─── Provided entries

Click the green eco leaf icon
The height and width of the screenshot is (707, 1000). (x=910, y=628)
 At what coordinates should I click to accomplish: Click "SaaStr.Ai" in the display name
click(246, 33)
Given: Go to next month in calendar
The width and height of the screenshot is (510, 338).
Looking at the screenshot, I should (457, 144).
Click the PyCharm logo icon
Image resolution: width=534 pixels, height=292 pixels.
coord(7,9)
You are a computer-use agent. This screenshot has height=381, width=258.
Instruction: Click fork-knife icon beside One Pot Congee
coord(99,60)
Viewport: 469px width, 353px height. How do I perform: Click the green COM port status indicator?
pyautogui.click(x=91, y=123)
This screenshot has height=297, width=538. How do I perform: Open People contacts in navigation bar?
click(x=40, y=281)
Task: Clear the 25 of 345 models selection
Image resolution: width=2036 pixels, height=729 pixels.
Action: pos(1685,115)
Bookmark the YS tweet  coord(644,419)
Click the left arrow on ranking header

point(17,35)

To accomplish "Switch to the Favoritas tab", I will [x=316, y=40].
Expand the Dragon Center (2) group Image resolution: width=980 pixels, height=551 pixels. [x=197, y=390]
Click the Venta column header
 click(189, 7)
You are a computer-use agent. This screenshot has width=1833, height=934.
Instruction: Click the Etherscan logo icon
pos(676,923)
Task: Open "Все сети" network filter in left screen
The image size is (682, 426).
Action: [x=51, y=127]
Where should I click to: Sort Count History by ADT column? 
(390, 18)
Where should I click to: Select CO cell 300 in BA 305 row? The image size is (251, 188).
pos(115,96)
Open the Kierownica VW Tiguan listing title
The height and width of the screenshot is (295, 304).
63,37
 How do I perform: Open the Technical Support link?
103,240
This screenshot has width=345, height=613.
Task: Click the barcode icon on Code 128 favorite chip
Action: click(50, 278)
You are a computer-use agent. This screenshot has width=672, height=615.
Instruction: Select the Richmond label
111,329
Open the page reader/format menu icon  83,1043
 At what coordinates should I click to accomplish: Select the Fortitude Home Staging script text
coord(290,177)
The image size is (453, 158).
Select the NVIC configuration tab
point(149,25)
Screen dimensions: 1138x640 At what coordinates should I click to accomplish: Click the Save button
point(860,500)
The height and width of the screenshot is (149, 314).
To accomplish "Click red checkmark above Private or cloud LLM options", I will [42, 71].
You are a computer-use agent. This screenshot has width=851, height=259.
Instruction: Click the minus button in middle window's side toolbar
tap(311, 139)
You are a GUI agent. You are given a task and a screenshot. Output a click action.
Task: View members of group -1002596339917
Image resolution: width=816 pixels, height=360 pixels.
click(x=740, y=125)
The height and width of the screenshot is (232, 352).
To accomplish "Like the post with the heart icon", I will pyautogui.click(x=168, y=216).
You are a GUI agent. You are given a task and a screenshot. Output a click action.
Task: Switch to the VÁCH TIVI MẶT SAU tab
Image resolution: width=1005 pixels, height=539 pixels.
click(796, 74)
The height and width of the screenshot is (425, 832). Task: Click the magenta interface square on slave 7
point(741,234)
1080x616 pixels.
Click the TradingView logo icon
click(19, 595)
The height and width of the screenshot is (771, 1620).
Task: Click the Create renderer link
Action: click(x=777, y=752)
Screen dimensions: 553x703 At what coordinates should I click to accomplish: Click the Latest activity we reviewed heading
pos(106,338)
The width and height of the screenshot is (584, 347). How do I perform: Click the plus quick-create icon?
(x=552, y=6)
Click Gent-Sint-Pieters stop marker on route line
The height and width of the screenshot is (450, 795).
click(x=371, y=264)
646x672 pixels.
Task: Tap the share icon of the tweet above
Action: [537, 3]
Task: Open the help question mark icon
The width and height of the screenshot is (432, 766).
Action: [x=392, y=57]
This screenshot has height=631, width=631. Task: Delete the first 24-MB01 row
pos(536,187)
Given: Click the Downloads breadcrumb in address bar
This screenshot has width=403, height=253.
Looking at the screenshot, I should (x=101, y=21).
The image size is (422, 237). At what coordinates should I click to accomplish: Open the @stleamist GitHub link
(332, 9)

──────

* **Your objective**: The required answer is the line with "Screen dimensions: 553x703" plus every line after it to the end of the entries above, transcribed exactly.

* **Written response**:
Screen dimensions: 553x703 At what coordinates should I click to accomplish: Click the Latest activity we reviewed heading
pos(106,338)
The width and height of the screenshot is (584, 347). How do I perform: Click the plus quick-create icon?
(x=552, y=6)
Click Gent-Sint-Pieters stop marker on route line
The height and width of the screenshot is (450, 795).
click(x=371, y=264)
646x672 pixels.
Task: Tap the share icon of the tweet above
Action: [537, 3]
Task: Open the help question mark icon
The width and height of the screenshot is (432, 766).
Action: [x=392, y=57]
This screenshot has height=631, width=631. Task: Delete the first 24-MB01 row
pos(536,187)
Given: Click the Downloads breadcrumb in address bar
This screenshot has width=403, height=253.
Looking at the screenshot, I should (x=101, y=21).
The image size is (422, 237). At what coordinates should I click to accomplish: Open the @stleamist GitHub link
(332, 9)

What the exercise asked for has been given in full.